• Task instructions
Copy the entries that follow, exactly and completely.

(Saved data entries)
□ □ □ □
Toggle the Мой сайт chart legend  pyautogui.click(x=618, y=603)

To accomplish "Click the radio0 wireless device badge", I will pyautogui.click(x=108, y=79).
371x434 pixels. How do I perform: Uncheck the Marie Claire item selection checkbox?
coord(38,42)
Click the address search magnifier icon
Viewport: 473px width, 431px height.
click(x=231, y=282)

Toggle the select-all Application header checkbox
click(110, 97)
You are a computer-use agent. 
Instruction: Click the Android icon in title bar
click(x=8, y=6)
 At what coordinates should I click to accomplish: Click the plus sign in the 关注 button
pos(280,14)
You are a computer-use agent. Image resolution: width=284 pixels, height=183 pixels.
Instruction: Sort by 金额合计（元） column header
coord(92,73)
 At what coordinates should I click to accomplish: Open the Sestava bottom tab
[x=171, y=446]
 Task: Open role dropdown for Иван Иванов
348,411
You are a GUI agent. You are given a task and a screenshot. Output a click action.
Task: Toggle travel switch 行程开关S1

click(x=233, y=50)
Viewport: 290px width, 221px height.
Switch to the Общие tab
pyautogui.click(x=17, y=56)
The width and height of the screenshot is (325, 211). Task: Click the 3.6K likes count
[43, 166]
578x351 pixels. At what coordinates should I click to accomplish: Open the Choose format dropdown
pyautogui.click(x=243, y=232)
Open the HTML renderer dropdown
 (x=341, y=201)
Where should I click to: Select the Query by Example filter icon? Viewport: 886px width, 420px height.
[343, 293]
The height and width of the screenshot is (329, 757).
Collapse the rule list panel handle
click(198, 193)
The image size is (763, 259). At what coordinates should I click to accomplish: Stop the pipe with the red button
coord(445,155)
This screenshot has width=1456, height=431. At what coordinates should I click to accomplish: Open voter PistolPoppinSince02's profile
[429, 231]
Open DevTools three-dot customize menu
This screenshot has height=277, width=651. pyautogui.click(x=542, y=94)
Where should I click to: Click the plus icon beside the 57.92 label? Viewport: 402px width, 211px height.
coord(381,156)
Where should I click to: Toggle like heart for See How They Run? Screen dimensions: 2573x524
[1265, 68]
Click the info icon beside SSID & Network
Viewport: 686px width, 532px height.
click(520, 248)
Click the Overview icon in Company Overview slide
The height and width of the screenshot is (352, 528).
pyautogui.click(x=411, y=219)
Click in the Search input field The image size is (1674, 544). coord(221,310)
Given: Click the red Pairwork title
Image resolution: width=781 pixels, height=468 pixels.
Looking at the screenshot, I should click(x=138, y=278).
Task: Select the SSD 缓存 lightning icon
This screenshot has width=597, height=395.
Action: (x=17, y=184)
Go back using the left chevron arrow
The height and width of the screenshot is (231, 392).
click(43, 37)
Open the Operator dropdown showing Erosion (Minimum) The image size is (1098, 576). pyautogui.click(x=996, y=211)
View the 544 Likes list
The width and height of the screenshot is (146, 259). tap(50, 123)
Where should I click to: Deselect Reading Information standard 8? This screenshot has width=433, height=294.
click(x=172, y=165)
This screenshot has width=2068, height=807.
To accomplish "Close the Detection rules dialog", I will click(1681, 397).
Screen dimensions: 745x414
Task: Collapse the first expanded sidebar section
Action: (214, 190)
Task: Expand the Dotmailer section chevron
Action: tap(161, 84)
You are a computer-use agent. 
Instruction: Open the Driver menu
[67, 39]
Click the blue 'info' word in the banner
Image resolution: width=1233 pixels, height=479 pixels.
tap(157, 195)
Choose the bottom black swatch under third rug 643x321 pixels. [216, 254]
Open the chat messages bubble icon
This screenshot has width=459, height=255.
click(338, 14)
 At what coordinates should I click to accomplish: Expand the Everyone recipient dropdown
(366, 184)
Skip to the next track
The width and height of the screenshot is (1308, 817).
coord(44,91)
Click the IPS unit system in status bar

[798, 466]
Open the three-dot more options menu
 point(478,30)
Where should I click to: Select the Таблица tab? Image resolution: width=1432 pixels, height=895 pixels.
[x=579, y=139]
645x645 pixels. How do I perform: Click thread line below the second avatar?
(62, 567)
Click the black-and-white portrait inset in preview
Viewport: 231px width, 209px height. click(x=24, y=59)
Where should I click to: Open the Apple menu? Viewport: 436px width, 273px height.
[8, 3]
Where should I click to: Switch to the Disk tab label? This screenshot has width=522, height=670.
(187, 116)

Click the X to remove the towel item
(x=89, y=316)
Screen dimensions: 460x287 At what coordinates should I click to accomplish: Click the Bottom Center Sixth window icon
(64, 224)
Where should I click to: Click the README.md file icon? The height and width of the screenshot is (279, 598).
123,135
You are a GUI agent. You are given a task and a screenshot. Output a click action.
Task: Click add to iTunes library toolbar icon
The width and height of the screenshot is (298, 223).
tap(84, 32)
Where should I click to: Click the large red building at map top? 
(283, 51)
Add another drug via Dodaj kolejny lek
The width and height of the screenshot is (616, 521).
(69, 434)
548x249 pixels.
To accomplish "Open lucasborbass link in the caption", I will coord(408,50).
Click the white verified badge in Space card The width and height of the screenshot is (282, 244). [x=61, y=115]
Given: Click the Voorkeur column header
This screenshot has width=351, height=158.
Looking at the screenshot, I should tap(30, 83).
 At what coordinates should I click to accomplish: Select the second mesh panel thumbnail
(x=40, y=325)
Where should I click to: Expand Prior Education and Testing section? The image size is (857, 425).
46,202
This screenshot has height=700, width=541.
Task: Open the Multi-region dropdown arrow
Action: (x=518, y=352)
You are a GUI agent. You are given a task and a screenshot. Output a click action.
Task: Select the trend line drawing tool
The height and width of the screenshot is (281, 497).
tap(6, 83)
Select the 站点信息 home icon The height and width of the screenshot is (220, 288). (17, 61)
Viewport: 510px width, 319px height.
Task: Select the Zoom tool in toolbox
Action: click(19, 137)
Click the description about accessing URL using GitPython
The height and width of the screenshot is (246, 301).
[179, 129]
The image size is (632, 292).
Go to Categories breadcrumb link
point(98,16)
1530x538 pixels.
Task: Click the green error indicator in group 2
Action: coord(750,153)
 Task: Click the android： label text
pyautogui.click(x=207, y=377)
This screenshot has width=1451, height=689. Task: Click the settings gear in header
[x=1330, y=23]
□ □ □ □
• Solution to the exercise
Toggle the Мой сайт chart legend  pyautogui.click(x=618, y=603)

To accomplish "Click the radio0 wireless device badge", I will pyautogui.click(x=108, y=79).
371x434 pixels. How do I perform: Uncheck the Marie Claire item selection checkbox?
coord(38,42)
Click the address search magnifier icon
Viewport: 473px width, 431px height.
click(x=231, y=282)

Toggle the select-all Application header checkbox
click(110, 97)
You are a computer-use agent. 
Instruction: Click the Android icon in title bar
click(x=8, y=6)
 At what coordinates should I click to accomplish: Click the plus sign in the 关注 button
pos(280,14)
You are a computer-use agent. Image resolution: width=284 pixels, height=183 pixels.
Instruction: Sort by 金额合计（元） column header
coord(92,73)
 At what coordinates should I click to accomplish: Open the Sestava bottom tab
[x=171, y=446]
 Task: Open role dropdown for Иван Иванов
348,411
You are a GUI agent. You are given a task and a screenshot. Output a click action.
Task: Toggle travel switch 行程开关S1

click(x=233, y=50)
Viewport: 290px width, 221px height.
Switch to the Общие tab
pyautogui.click(x=17, y=56)
The width and height of the screenshot is (325, 211). Task: Click the 3.6K likes count
[43, 166]
578x351 pixels. At what coordinates should I click to accomplish: Open the Choose format dropdown
pyautogui.click(x=243, y=232)
Open the HTML renderer dropdown
 (x=341, y=201)
Where should I click to: Select the Query by Example filter icon? Viewport: 886px width, 420px height.
[343, 293]
The height and width of the screenshot is (329, 757).
Collapse the rule list panel handle
click(198, 193)
The image size is (763, 259). At what coordinates should I click to accomplish: Stop the pipe with the red button
coord(445,155)
This screenshot has width=1456, height=431. At what coordinates should I click to accomplish: Open voter PistolPoppinSince02's profile
[429, 231]
Open DevTools three-dot customize menu
This screenshot has height=277, width=651. pyautogui.click(x=542, y=94)
Where should I click to: Click the plus icon beside the 57.92 label? Viewport: 402px width, 211px height.
coord(381,156)
Where should I click to: Toggle like heart for See How They Run? Screen dimensions: 2573x524
[1265, 68]
Click the info icon beside SSID & Network
Viewport: 686px width, 532px height.
click(520, 248)
Click the Overview icon in Company Overview slide
The height and width of the screenshot is (352, 528).
pyautogui.click(x=411, y=219)
Click in the Search input field The image size is (1674, 544). coord(221,310)
Given: Click the red Pairwork title
Image resolution: width=781 pixels, height=468 pixels.
Looking at the screenshot, I should click(x=138, y=278).
Task: Select the SSD 缓存 lightning icon
This screenshot has width=597, height=395.
Action: (x=17, y=184)
Go back using the left chevron arrow
The height and width of the screenshot is (231, 392).
click(43, 37)
Open the Operator dropdown showing Erosion (Minimum) The image size is (1098, 576). pyautogui.click(x=996, y=211)
View the 544 Likes list
The width and height of the screenshot is (146, 259). tap(50, 123)
Where should I click to: Deselect Reading Information standard 8? This screenshot has width=433, height=294.
click(x=172, y=165)
This screenshot has width=2068, height=807.
To accomplish "Close the Detection rules dialog", I will click(1681, 397).
Screen dimensions: 745x414
Task: Collapse the first expanded sidebar section
Action: (214, 190)
Task: Expand the Dotmailer section chevron
Action: tap(161, 84)
You are a computer-use agent. 
Instruction: Open the Driver menu
[67, 39]
Click the blue 'info' word in the banner
Image resolution: width=1233 pixels, height=479 pixels.
tap(157, 195)
Choose the bottom black swatch under third rug 643x321 pixels. [216, 254]
Open the chat messages bubble icon
This screenshot has width=459, height=255.
click(338, 14)
 At what coordinates should I click to accomplish: Expand the Everyone recipient dropdown
(366, 184)
Skip to the next track
The width and height of the screenshot is (1308, 817).
coord(44,91)
Click the IPS unit system in status bar

[798, 466]
Open the three-dot more options menu
 point(478,30)
Where should I click to: Select the Таблица tab? Image resolution: width=1432 pixels, height=895 pixels.
[x=579, y=139]
645x645 pixels. How do I perform: Click thread line below the second avatar?
(62, 567)
Click the black-and-white portrait inset in preview
Viewport: 231px width, 209px height. click(x=24, y=59)
Where should I click to: Open the Apple menu? Viewport: 436px width, 273px height.
[8, 3]
Where should I click to: Switch to the Disk tab label? This screenshot has width=522, height=670.
(187, 116)

Click the X to remove the towel item
(x=89, y=316)
Screen dimensions: 460x287 At what coordinates should I click to accomplish: Click the Bottom Center Sixth window icon
(64, 224)
Where should I click to: Click the README.md file icon? The height and width of the screenshot is (279, 598).
123,135
You are a GUI agent. You are given a task and a screenshot. Output a click action.
Task: Click add to iTunes library toolbar icon
The width and height of the screenshot is (298, 223).
tap(84, 32)
Where should I click to: Click the large red building at map top? 
(283, 51)
Add another drug via Dodaj kolejny lek
The width and height of the screenshot is (616, 521).
(69, 434)
548x249 pixels.
To accomplish "Open lucasborbass link in the caption", I will coord(408,50).
Click the white verified badge in Space card The width and height of the screenshot is (282, 244). [x=61, y=115]
Given: Click the Voorkeur column header
This screenshot has width=351, height=158.
Looking at the screenshot, I should tap(30, 83).
 At what coordinates should I click to accomplish: Select the second mesh panel thumbnail
(x=40, y=325)
Where should I click to: Expand Prior Education and Testing section? The image size is (857, 425).
46,202
This screenshot has height=700, width=541.
Task: Open the Multi-region dropdown arrow
Action: (x=518, y=352)
You are a GUI agent. You are given a task and a screenshot. Output a click action.
Task: Select the trend line drawing tool
The height and width of the screenshot is (281, 497).
tap(6, 83)
Select the 站点信息 home icon The height and width of the screenshot is (220, 288). (17, 61)
Viewport: 510px width, 319px height.
Task: Select the Zoom tool in toolbox
Action: click(19, 137)
Click the description about accessing URL using GitPython
The height and width of the screenshot is (246, 301).
[179, 129]
The image size is (632, 292).
Go to Categories breadcrumb link
point(98,16)
1530x538 pixels.
Task: Click the green error indicator in group 2
Action: coord(750,153)
 Task: Click the android： label text
pyautogui.click(x=207, y=377)
This screenshot has width=1451, height=689. Task: Click the settings gear in header
[x=1330, y=23]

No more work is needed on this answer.